**Objective**
Pull out every line of the data below that contains the word "graph", matching its case exactly.

**Data for the task**
════════════════════
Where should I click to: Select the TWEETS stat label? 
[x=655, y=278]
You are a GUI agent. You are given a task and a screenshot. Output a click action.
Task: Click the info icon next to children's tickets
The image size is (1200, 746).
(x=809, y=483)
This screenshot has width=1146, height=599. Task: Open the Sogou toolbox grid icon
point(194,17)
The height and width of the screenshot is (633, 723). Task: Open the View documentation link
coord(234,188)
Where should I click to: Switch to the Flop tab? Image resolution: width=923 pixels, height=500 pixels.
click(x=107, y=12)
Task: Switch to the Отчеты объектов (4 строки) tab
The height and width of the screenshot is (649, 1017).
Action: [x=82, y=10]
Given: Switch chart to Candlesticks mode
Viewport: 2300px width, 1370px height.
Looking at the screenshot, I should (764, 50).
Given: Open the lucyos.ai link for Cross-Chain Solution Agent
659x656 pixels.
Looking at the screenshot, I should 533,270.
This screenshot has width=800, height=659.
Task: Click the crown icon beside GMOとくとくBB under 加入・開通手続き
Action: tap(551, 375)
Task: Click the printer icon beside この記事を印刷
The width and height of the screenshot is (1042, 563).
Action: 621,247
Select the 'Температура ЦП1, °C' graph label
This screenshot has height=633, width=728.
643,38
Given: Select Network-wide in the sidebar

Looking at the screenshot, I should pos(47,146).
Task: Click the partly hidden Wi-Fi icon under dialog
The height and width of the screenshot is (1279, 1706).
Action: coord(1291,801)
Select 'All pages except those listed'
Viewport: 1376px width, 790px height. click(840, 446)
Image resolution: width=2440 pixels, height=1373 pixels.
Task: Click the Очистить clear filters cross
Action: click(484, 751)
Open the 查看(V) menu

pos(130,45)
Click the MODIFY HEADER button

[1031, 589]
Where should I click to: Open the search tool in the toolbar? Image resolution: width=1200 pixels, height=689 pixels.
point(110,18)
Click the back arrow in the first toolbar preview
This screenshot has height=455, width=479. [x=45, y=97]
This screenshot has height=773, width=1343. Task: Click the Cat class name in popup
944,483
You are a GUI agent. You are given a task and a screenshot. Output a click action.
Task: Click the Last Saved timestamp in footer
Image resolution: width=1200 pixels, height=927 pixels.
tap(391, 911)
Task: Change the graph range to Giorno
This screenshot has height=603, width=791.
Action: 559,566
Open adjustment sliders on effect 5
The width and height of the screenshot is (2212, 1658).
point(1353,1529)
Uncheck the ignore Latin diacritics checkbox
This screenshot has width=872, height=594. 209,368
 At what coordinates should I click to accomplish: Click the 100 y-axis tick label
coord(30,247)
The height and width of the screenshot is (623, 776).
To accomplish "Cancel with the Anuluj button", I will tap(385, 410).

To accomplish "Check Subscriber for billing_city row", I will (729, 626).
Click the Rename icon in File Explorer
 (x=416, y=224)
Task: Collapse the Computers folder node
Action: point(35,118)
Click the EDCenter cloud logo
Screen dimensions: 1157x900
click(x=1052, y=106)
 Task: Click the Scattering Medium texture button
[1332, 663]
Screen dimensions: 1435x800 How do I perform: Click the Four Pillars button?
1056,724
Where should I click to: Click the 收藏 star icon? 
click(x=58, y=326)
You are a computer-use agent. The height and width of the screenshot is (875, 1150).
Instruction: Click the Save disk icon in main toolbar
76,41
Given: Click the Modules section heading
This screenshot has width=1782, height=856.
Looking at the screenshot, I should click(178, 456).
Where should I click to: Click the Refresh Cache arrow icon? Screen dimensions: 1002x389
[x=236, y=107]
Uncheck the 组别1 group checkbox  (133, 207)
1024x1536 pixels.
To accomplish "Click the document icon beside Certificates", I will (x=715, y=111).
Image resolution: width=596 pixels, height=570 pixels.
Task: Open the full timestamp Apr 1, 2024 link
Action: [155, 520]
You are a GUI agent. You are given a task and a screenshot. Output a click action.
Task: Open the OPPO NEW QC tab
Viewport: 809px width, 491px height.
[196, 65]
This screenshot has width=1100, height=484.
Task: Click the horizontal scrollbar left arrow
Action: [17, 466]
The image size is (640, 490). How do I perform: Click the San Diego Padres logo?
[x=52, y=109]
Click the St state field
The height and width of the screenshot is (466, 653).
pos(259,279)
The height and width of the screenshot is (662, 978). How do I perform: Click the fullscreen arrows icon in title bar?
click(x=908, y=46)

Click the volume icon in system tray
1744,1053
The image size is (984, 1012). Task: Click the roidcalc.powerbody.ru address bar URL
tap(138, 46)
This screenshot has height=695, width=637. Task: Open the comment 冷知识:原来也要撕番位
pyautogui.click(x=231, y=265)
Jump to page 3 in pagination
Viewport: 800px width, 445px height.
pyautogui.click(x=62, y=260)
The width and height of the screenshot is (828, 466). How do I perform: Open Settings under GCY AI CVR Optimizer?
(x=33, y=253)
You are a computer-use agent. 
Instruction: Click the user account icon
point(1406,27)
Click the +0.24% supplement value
════════════════════
**Complete output**
Select the 'Температура ЦП1, °C' graph label
Task: Change the graph range to Giorno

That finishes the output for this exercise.